You have every right to bring that up with a partner. Just depends how he takes it from there.

scarletforya · 06/08/2013 08:56

someone who desperately wants to be liked and goes along with the crowd

This is not a good thing OP. In fact it's a bad thing.

Mosman · 06/08/2013 09:05

At some point the line will be crossed and they will meet.
There was an eight month build up in both cases to the women my ex screwed, started online, went to text, then sex.
Lucky lucky you you've found out now.

MadBusLady · 06/08/2013 09:21

Well, that's among the most self-aware and articulate and kind of complete OPs I've ever seen in relationships. I don't know what to say Sad I think your analysis is absolutely correct. This in particular:

I do not want him to be having giggly, flirty, sexualised conversations with other women, regardless of whether it's serious or not.

I agree, and it's the consistency of it. It's not like she's someone in a mutual group of friends he meets up with every 6 months and has a bit of banter with. They have a constant rapport which pointedly excludes you and dips into the sexual say about 20% of the time. That is, as you say, how single people act.
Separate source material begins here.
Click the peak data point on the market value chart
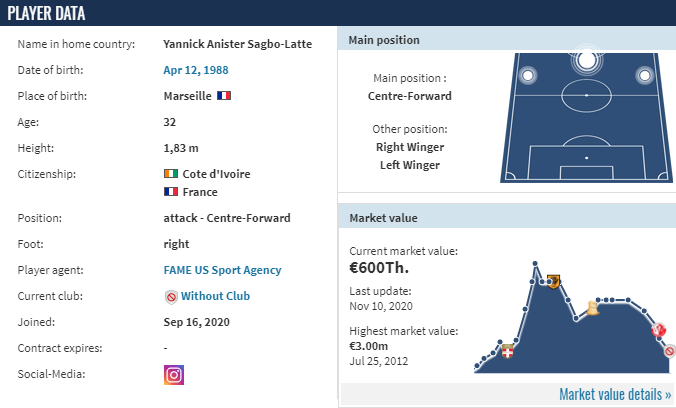 (535, 263)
Don't lose sight of what you want to happen when you talk to him. It won't do anything for your depression if this kind of behaviour continues even in a modified form. He needs to change his whole mindset about this stuff, not just change his tweeting content. He's making a twat of himself, he just needs to stop doing it. It should be simple. Watch our for signs that he feels obligated to her, and protests that she'll think it's weird etc if he just backs right off. That's him saying her feelings are at least as important as yours, and indicates that he prioritises talking to her and looking good in front of her. And obviously watch out for any rueful "I'm not allowed to talk to you any more" tweets (though may be DMs, which is tricky), which will basically be like putting a fire out with a can of petrol.
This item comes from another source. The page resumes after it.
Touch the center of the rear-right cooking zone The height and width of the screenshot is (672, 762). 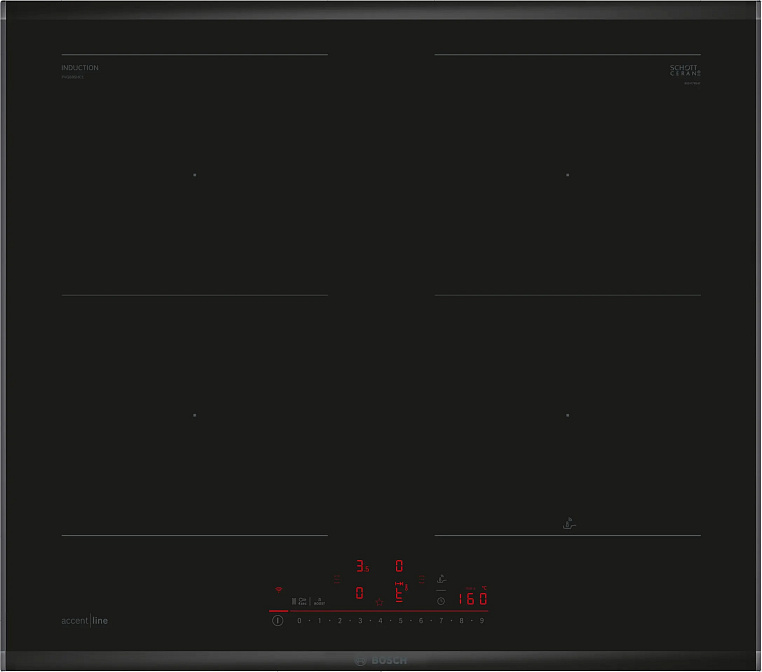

LittleMissSnowShine · 06/08/2013 09:23

That's what I would be worried about - sure he might have just started chatting to someone on twitter as a kind of stupid fantasy escapism but it's very easy for lines to become blurred and banter to turn into flirting to turn into texting and then maybe phone calls and god knows where it could go after that, especially if he thinks you will turn a blind eye to it or that he can keep you in the dark.
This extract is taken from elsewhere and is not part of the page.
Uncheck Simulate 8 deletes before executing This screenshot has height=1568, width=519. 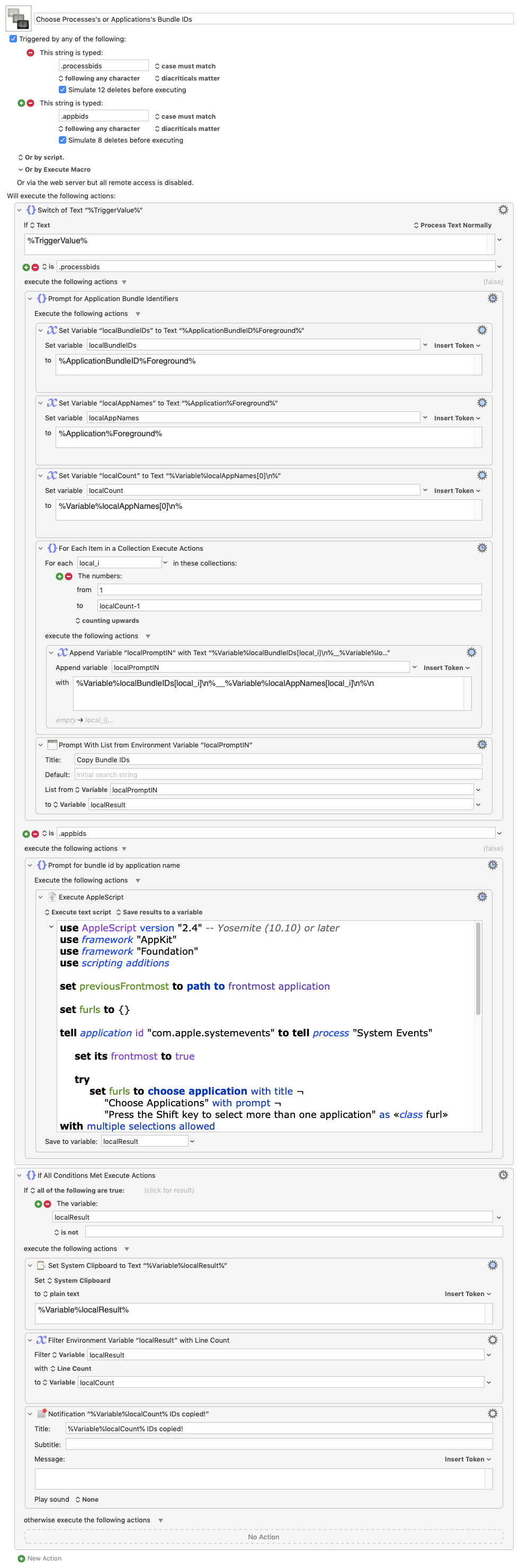(62, 140)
I think you're right to wait until he comes back from holiday though - some conversations need to happen face to face

ImperialBlether · 06/08/2013 11:20

He sees himself as single, doesn't he? That's clearly his ideal state.

If I were you, I'd dump him. I wouldn't wait for him to dump you (which I think is inevitable.) If you carry on a lot longer you'll want to marry him and have children and then you really will have problems.

If you dump him you take control over your own life. I think that's something you don't feel you have at the moment.

BloomingRose · 06/08/2013 11:32

This reply has been deleted

Message withdrawn at poster's request.

waterrat · 06/08/2013 11:39

OP, why don't you try for a moment to read back what you have written about your relationship as though it was a friend or a relative writing - what would you think about it?

You are not too jealous - you have low self confidence or you would not be in a relationship with someone who behaves like this. As someone above says, he acts like he is single to the rest of the world. His behaviour is immature and childish - and it is making you unhappy.

Why are you scared of him 'turning against you' if you talk honestly about your feelings? You can't go through life hiding your true feelings from your partner, that is not how relationships work. you cannot have children with, or stay in a long term relationship with, a man who pretends you don't exist and who clearly (sorry to say this) does not respect you or put you at the centre of his life.

You mention having mental health issues/ depression - have you had counselling? If you are too scared to move forward and end this relationship then I would suggest you find a counsellor/ therapist (look at the BACP website for someone local) and talk about how this whole situation makes you feel and how to move out of it.